Jerusalem Islamic museum suspends sale of its exhibits following outrage

Following outrage, Jerusalem’s Museum of Islamic Art’s asks to delay the sale of part of its storied collection, days before some 200 items were set to go under the hammer through Sotheby’s London.

One-hundred-and-ninety objects of Islamic art from the museum’s storage and 60 clocks and watches from its permanent collection have been scheduled to be sold on October 27 and 28, according to Sotheby’s.
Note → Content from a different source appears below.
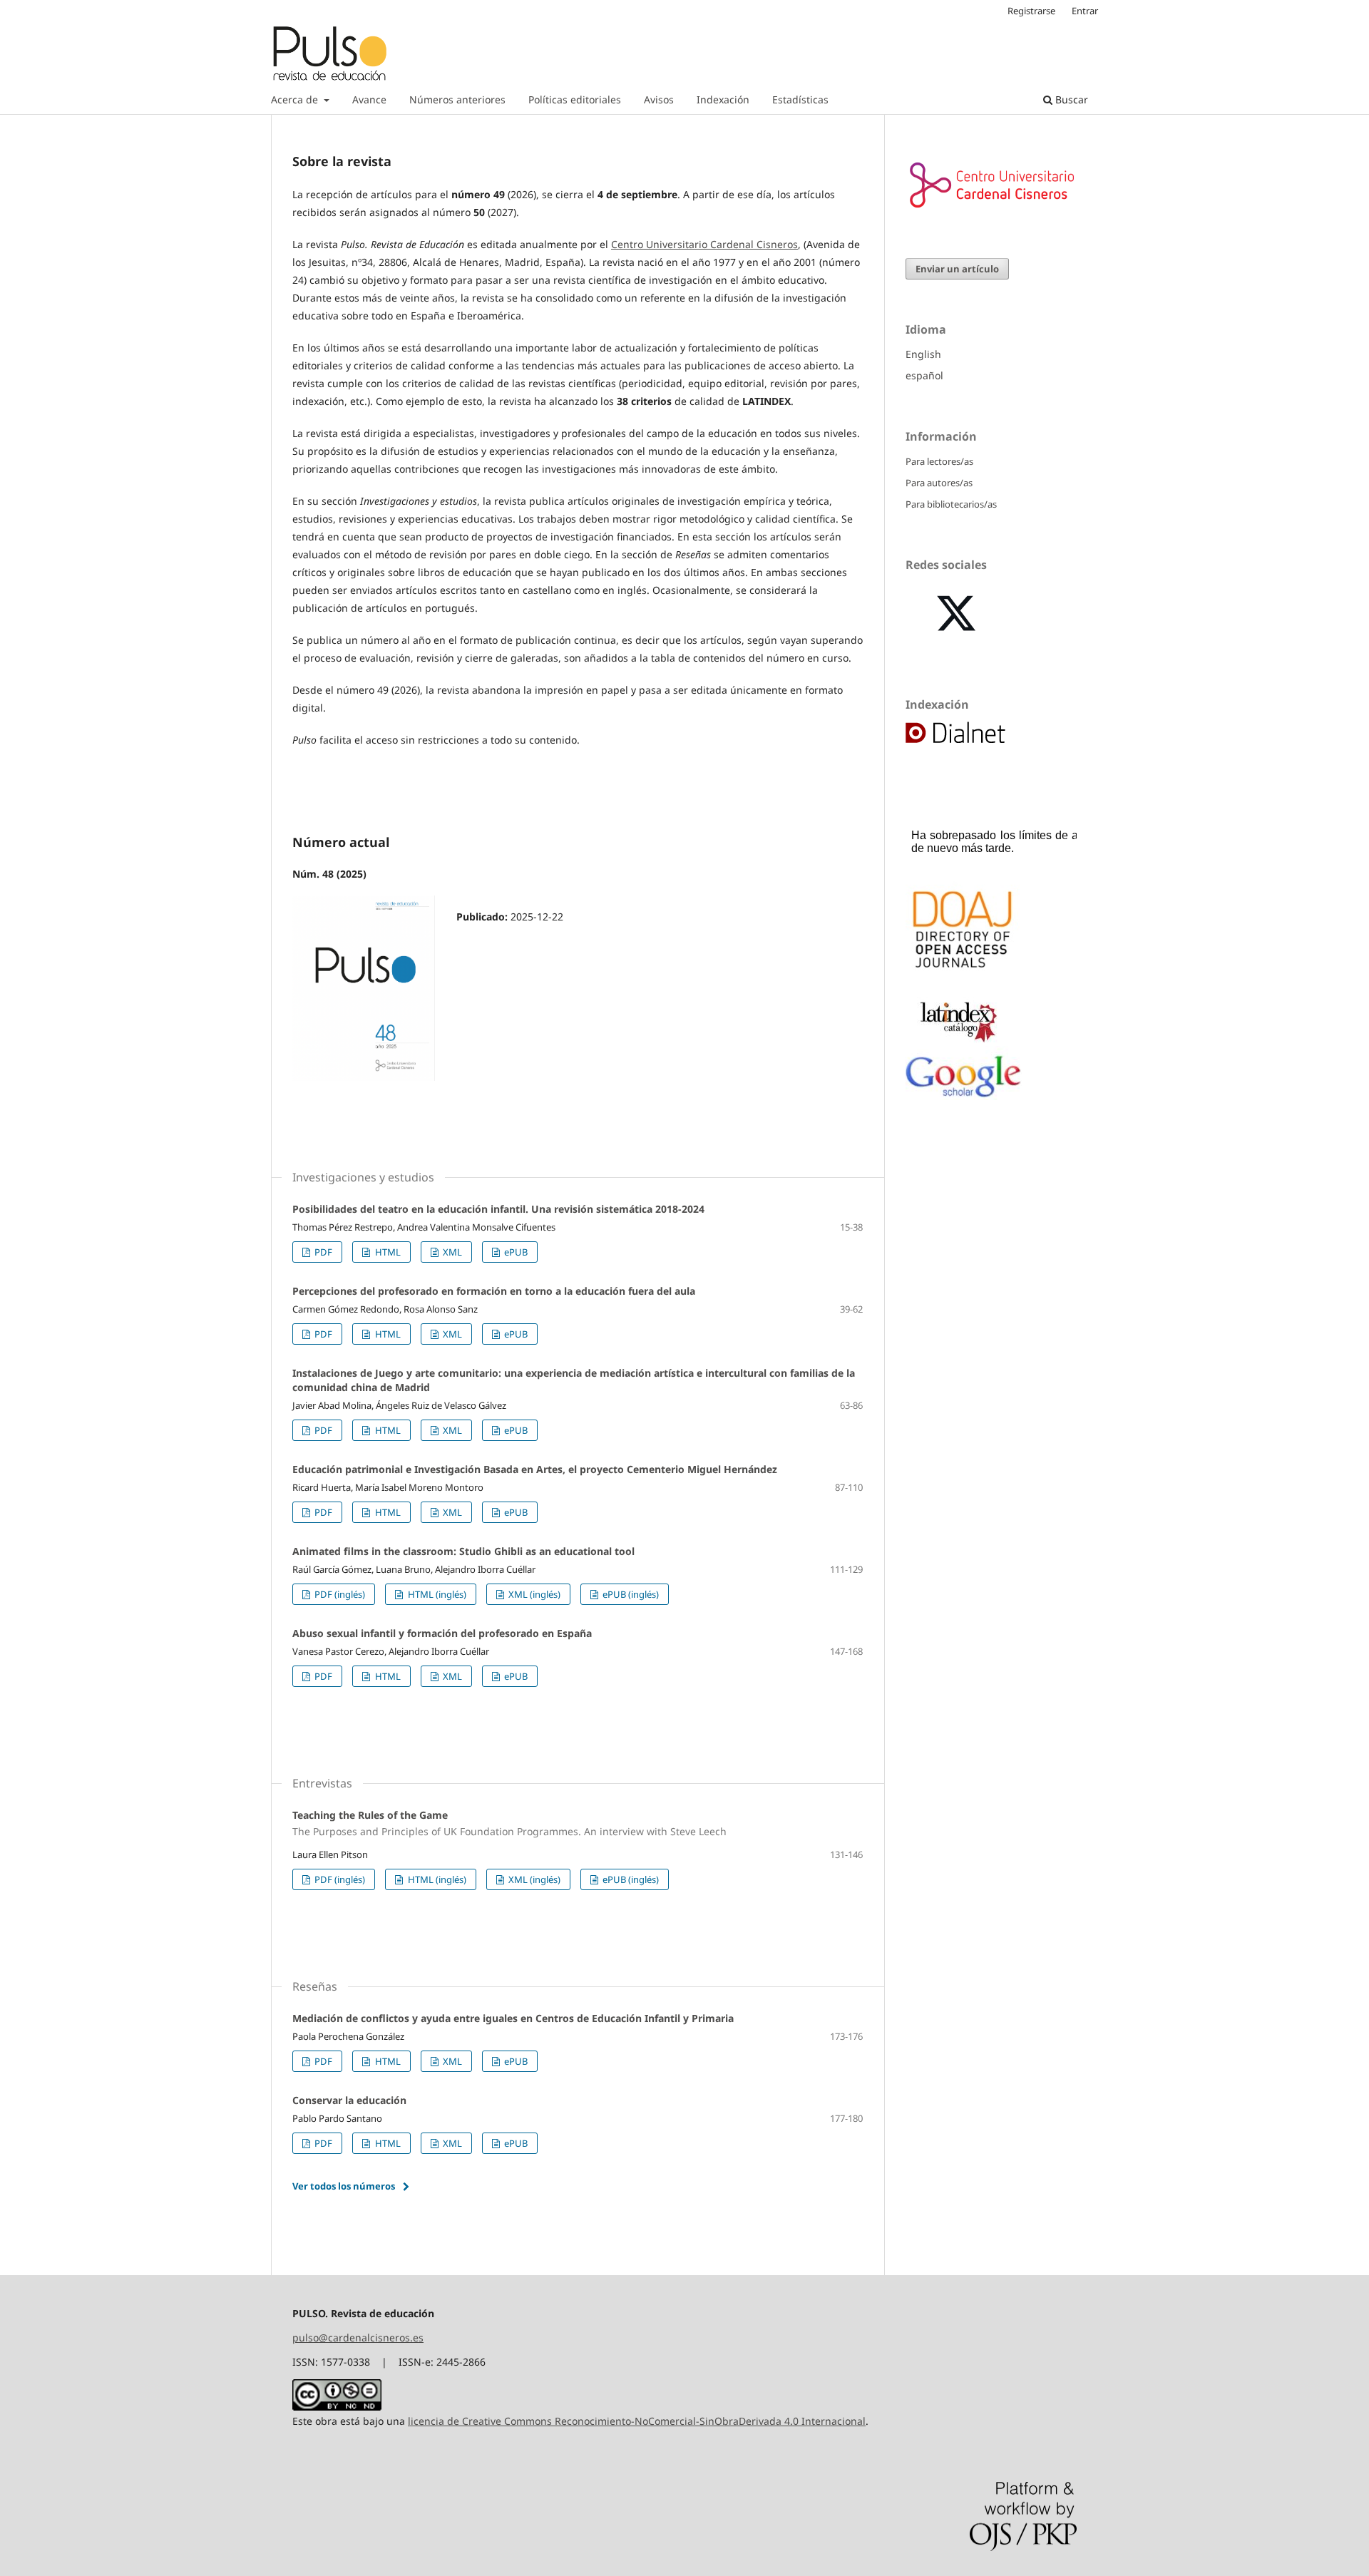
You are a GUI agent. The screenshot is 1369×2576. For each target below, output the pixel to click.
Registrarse (1031, 10)
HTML (387, 1252)
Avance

Hermann de Stern Foundation, a private foundation that owns the items, says the decision was made due to criticism of the planned sale voiced by many, including President Reuven Rivlin.

Lamenting the planned move, Rivlin said yesterday in a statement, “We must find the means available to the State of Israel in the legal and international spheres to prevent the sale of these cultural assets from the region as a whole.”

The facade of the L.A. Mayer Museum for the Islamic Arts in Jerusalem. (courtesy, Sotheby’s)

The foundation says it has now suspended the move “due to our great respect for the president of Israel, and even though the sale of the items was made in accordance with all relevant laws.”

The L.A. Mayer Museum for Islamic Art had said earlier that facing financial pressures, including and especially from the coronavirus pandemic, it has been forced to sell off the items, in order to remain open at all.

The sale of Islamic works, including objects, manuscripts, rugs and carpets, has been estimated to bring a total of between $4.13 million and $6.1 million to the museum. The watches, which will be offered on the auction’s second day, have a combined estimated worth of $2.2 million-$3.4 million.